Schreiben Sie den Text darüber, wie die Politik die Kindergärten vernachlässigt, im Anschluss an seinen letzten Satz weiter.

__Gezeigter Textauszug__.
--------------------------------------------------
Kindergärten fallen durchs Politik-Raster
Im Kindergarten werden die Grundsteine der Bildungsbiografie eines Menschen gelegt. Eine Tatsache, die bei den Regierungsverantwortlichen nicht angekommen zu sein scheint.
Im Kindergarten werden die Grundsteine der Bildungsbiografie eines Menschen gelegt. Eine Tatsache, die bei den Regierungsverantwortlichen nicht angekommen zu sein scheint.
Wer als Journalistin wissen will, welche Auswirkung eine bildungspolitische Maßnahme auf Kindergärten hat, muss auf Pressekonferenzen meist extra nachfragen. Die Folgen für die Kindergartenkinder fallen so gut wie immer durch das Raster. Und das ist symptomatisch für den Umgang mit elementarpädagogischen Einrichtungen sowie ihrer Mitarbeiter in Österreich. Kindergärten scheinen für die Regierungsverantwortlichen in erster Linie eine Funktion zu erfüllen: Sie sind ein Ort, an dem noch nicht schulreife Mädchen und Buben betreut werden, damit ihre Eltern „in Ruhe“ arbeiten können.
Dass im Kindergarten die Grundsteine der Bildungsbiografie eines Menschen gelegt werden – von der Sprachförderung über das soziale Lernen bis hin zum ersten Verständnis für Mathematik oder dem Alphabet – dürfte auch im Bildungsministerium noch nicht bei jedem angekommen sein. Dass Elementarpädagogik politisch gesehen zu wenig gewichtet wird, ist das eine – die ungünstigen Rahmenbedingungen für das Personal sind das andere.
--------------------------------------------------
__Ausgangsmaterial__.
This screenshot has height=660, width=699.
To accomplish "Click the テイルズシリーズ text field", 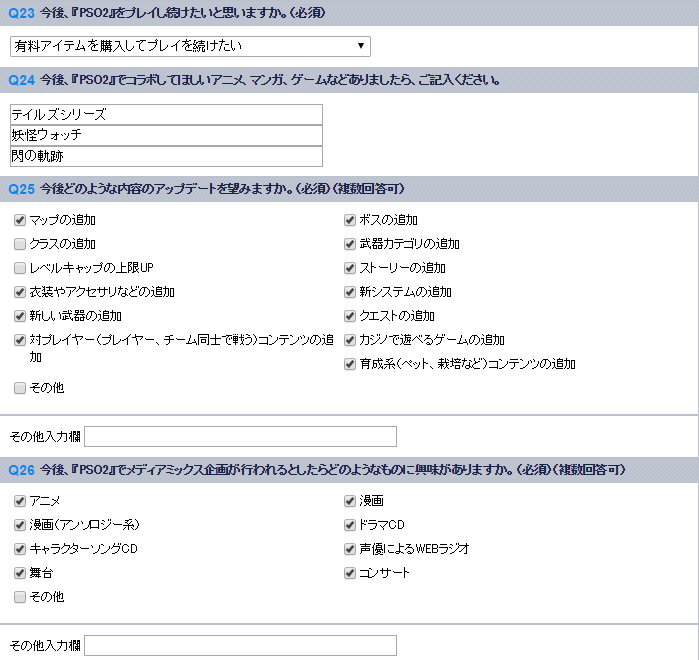I will (x=166, y=115).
--------------------------------------------------
__Gelöste Aufgabe__.
Während die Lehrergewerkschaft nicht müde wird, für die Anliegen ihres Klientels zu kämpfen, haben Pädagog(inn)en so gut wie keine Lobby. Dabei gäbe es so einiges zu beanstanden: Abgesehen von der schlechten Bezahlung werden den Elementarpädagoginnen (Männer sind weiterhin rar) weder genug quality time noch die Ressourcen zugestanden, um jedem Schützling jene Aufmerksamkeit zuteil werden zu lassen, die er innerhalb einer Fremdbetreuung bräuchte. Kein Wunder, dass viele von ihnen den aktuellen Notbetrieb regelrecht als Erleichterung empfinden. Aufgrund der deutlich kleiner gewordenen Gruppen haben sie endlich Zeit, auf individuelle Bedürfnisse einzugehen.
Dass es im Normalbetrieb unmöglich ist, etwa eine Sondereinheit „Reimen“ einzulegen, wie mit Bildungsexpertin Raphaela Keller im FURCHE-Interview beschreibt, ist für Österreich ein Armutszeugnis. Der 20. November ist der Jahrestag der Erklärung der Kinderrechte durch die UNO. Ein Anlass, daran zu erinnern, dass Kinder nicht nur eine Angelegenheit für diejenigen sind, die sie in die Welt gesetzt haben. Die Mädchen und Buben von heute prägen die Gesellschaft von morgen. Das sollte allen ein Anliegen sein.